To do - Reproduce all of the entries below exactly, without images.
─── Given information
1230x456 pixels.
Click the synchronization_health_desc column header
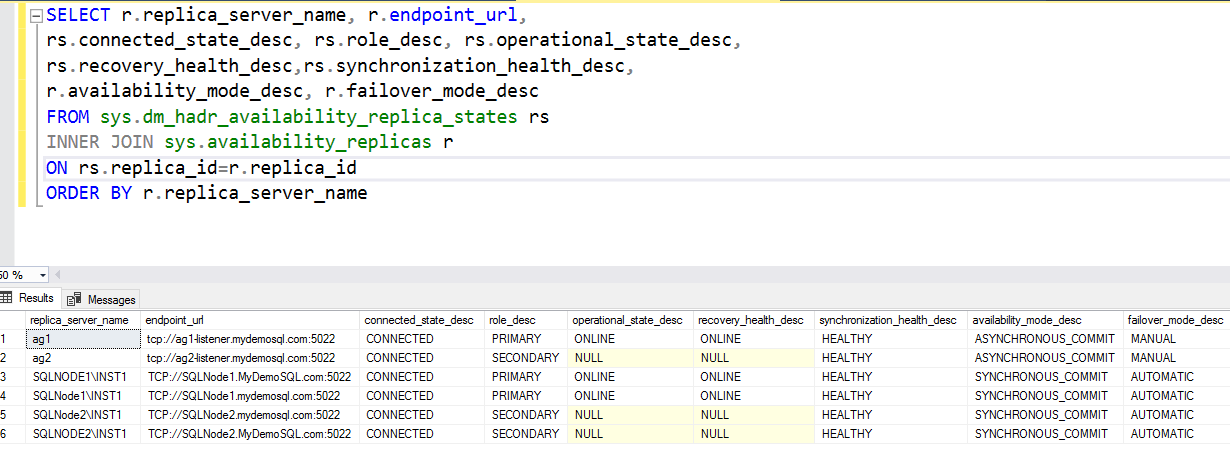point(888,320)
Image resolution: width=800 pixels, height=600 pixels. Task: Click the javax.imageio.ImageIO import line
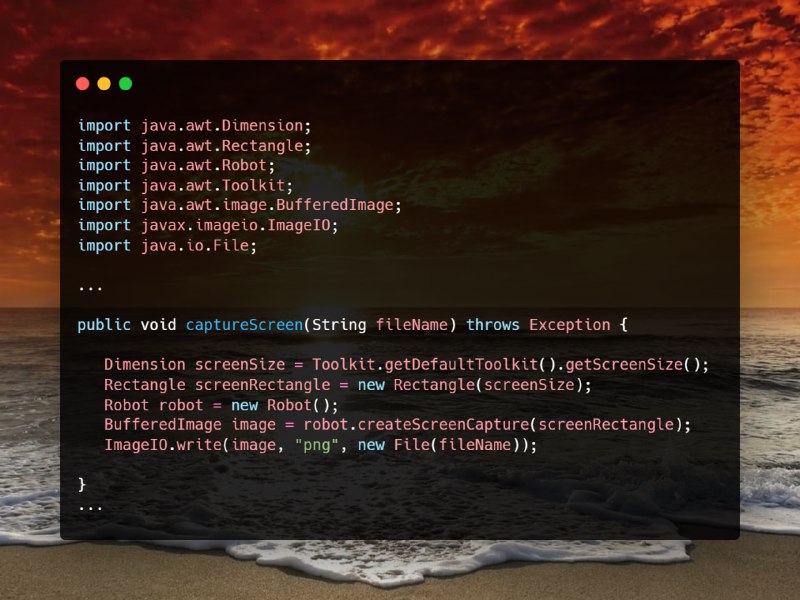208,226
──────
Final answer -
1230x456 pixels.
Click the synchronization_health_desc column header
point(888,320)
Image resolution: width=800 pixels, height=600 pixels. Task: Click the javax.imageio.ImageIO import line
208,226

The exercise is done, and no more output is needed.